**Aim of the exercise:** An exact transcription of every record is needed, leaving out the pictures.

:::::

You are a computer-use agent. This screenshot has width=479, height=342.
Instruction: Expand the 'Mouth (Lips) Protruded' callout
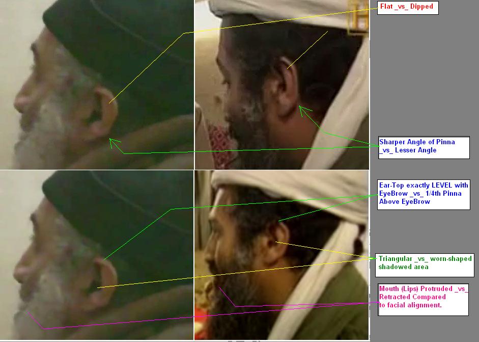(422, 300)
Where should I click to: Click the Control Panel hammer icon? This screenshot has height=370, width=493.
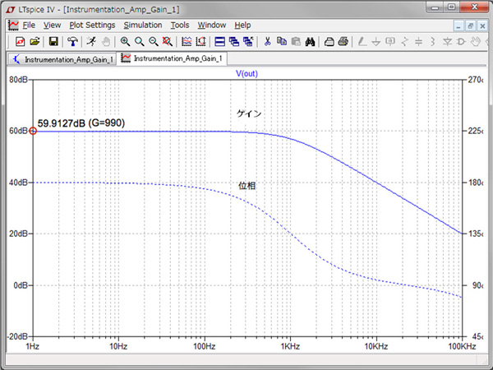coord(72,41)
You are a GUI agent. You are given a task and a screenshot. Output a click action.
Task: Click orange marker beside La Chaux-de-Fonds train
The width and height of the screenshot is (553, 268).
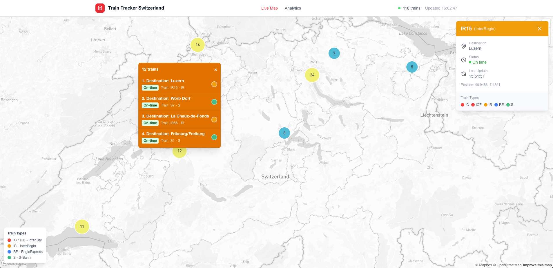(214, 120)
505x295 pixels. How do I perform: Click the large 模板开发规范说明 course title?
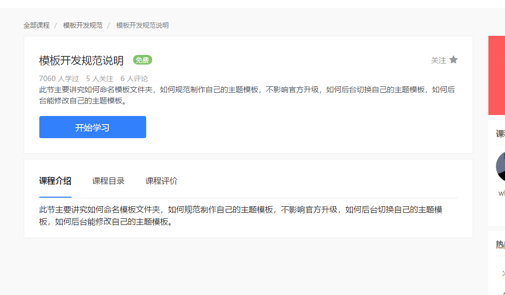pyautogui.click(x=81, y=61)
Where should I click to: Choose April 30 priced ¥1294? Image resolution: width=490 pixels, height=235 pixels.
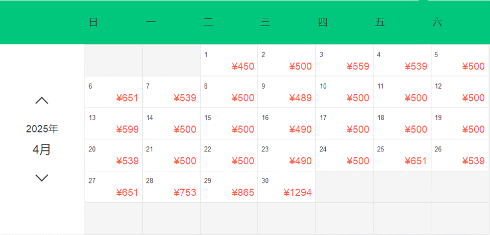coord(286,187)
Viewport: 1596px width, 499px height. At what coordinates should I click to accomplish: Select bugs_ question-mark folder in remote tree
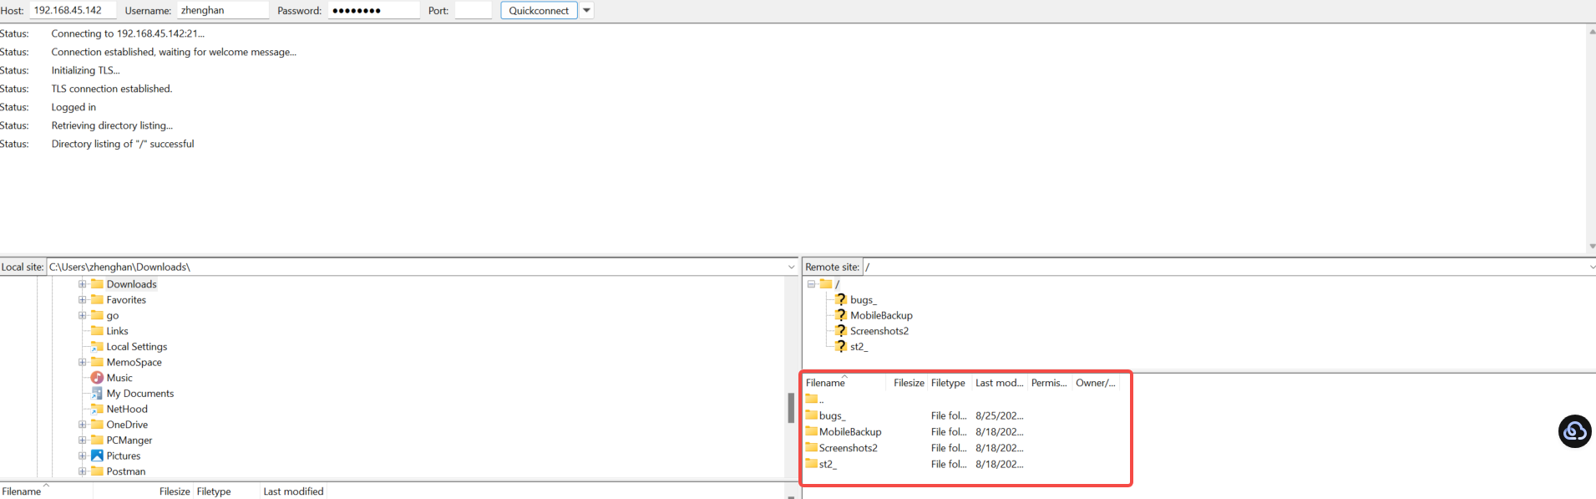point(841,299)
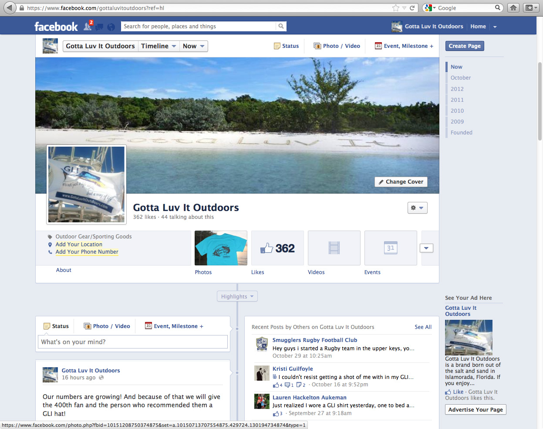This screenshot has height=429, width=543.
Task: Bookmark the page with the star icon
Action: pos(395,8)
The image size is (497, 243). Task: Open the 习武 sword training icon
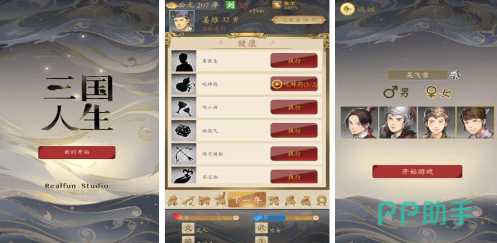click(x=188, y=200)
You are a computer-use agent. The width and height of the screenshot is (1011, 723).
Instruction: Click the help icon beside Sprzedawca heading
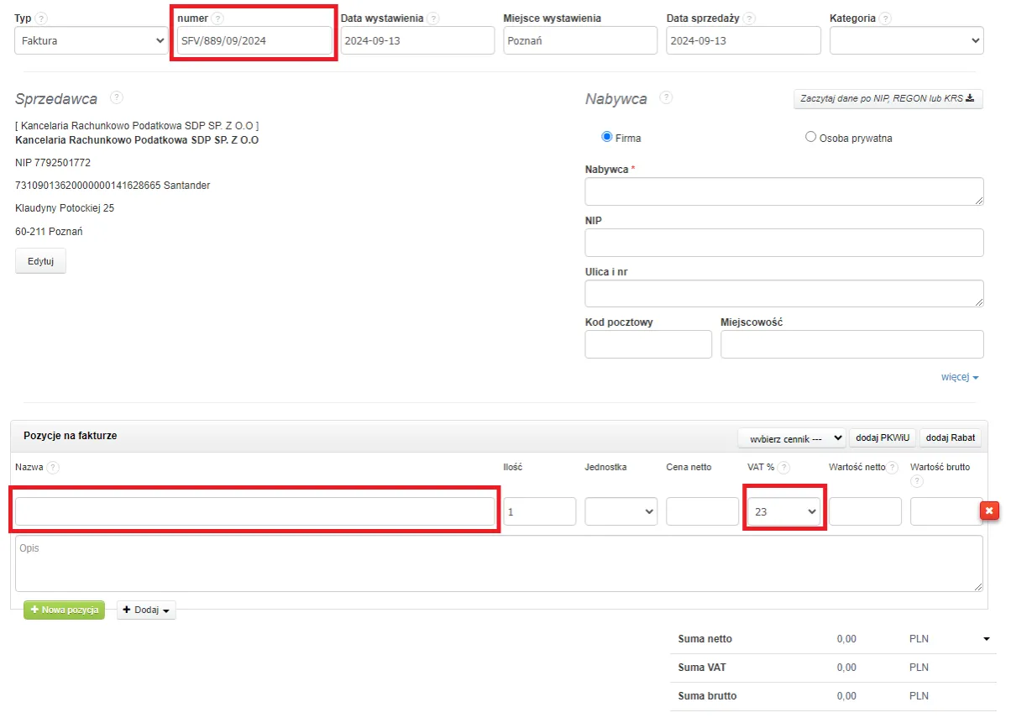pyautogui.click(x=117, y=97)
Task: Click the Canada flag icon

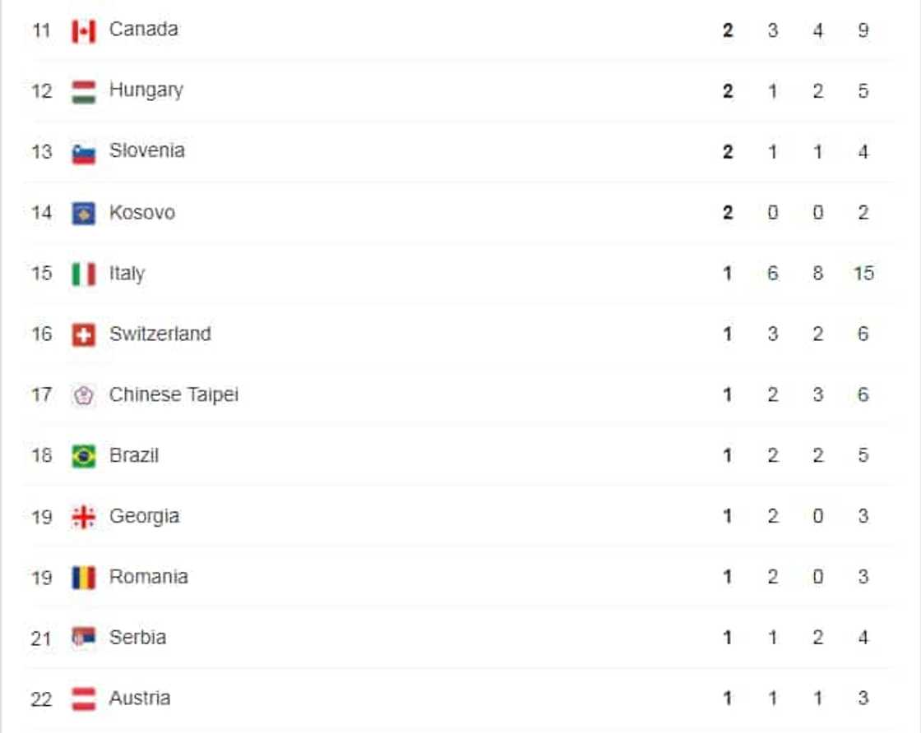Action: tap(83, 31)
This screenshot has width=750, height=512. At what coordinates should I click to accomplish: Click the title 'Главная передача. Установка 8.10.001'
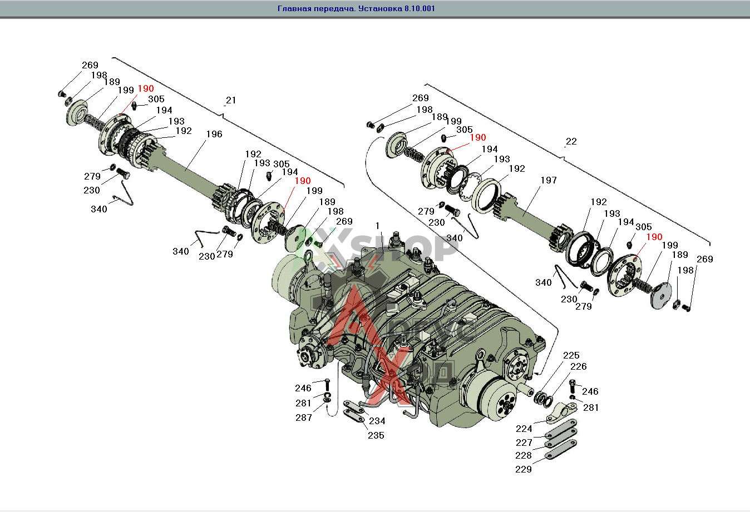pyautogui.click(x=356, y=8)
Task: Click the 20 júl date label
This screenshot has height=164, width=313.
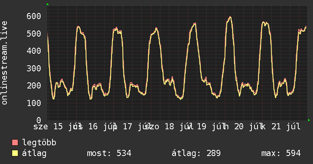Action: (249, 127)
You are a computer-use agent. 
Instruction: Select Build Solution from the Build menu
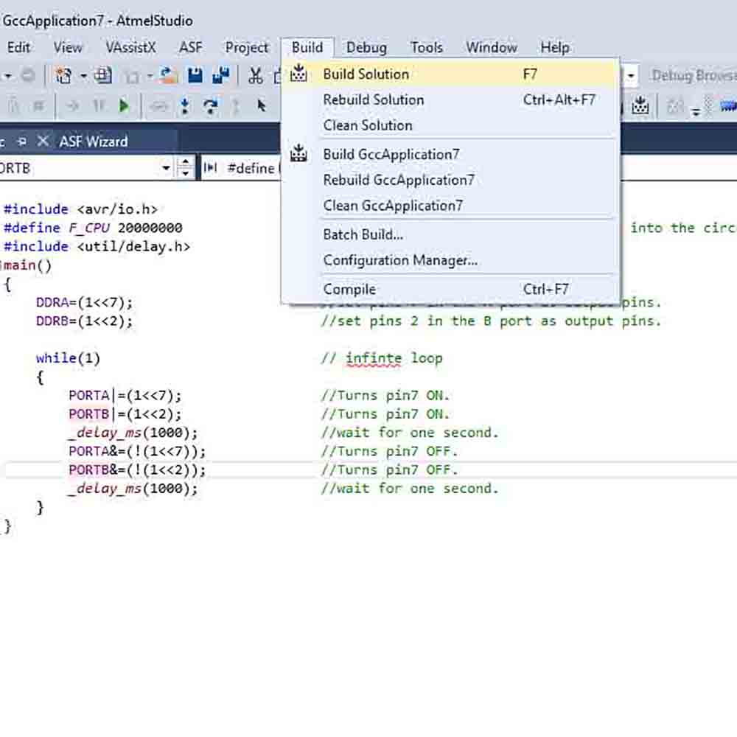366,74
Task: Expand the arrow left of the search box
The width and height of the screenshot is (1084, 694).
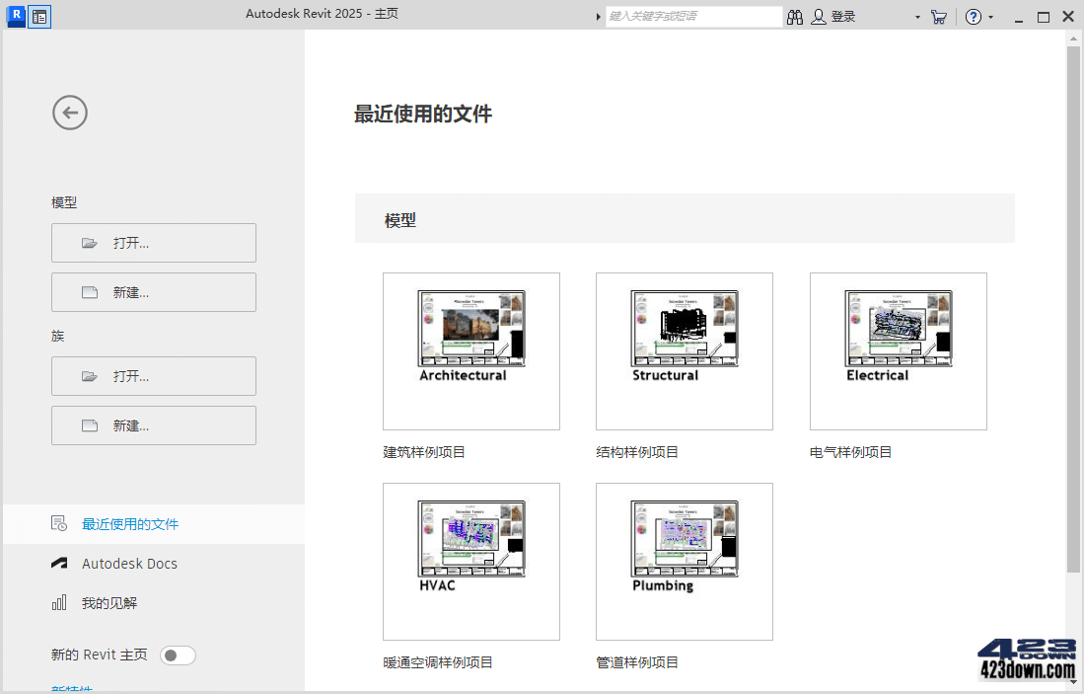Action: [598, 16]
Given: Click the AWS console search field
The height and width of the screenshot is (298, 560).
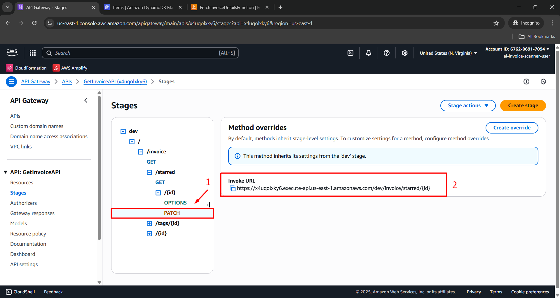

:::::

**Answer space:**
You are a computer-use agent. This screenshot has width=479, height=342.
Instruction: Expand the 'Mouth (Lips) Protruded' callout
(422, 300)
Where should I click to: Click the Control Panel hammer icon? This screenshot has height=370, width=493.
coord(72,41)
You are a GUI agent. You are given a task and a screenshot. Output a click action.
Task: Click orange marker beside La Chaux-de-Fonds train
The width and height of the screenshot is (553, 268).
(214, 120)
505x295 pixels. How do I perform: Click the large 模板开发规范说明 course title?
pyautogui.click(x=81, y=61)
Where should I click to: Choose April 30 priced ¥1294? Image resolution: width=490 pixels, height=235 pixels.
coord(286,187)
Viewport: 1596px width, 499px height. At what coordinates should I click to accomplish: Select bugs_ question-mark folder in remote tree
point(841,299)
This screenshot has height=429, width=543.
Task: Bookmark the page with the star icon
Action: pos(395,8)
The image size is (497, 243). Task: Open the 习武 sword training icon
click(x=188, y=200)
You are a computer-use agent. The width and height of the screenshot is (1011, 723).
Instruction: Click the help icon beside Sprzedawca heading
pyautogui.click(x=117, y=97)
Task: Click the Canada flag icon

Action: tap(83, 31)
This screenshot has width=750, height=512. At what coordinates should I click to accomplish: Click the title 'Главная передача. Установка 8.10.001'
pyautogui.click(x=356, y=8)
Task: Click the 20 júl date label
This screenshot has height=164, width=313.
Action: (249, 127)
You are a computer-use agent. 
Instruction: Select Build Solution from the Build menu
366,74
Task: Expand the arrow left of the search box
The width and height of the screenshot is (1084, 694).
Action: [598, 16]
Given: Click the AWS console search field
The height and width of the screenshot is (298, 560).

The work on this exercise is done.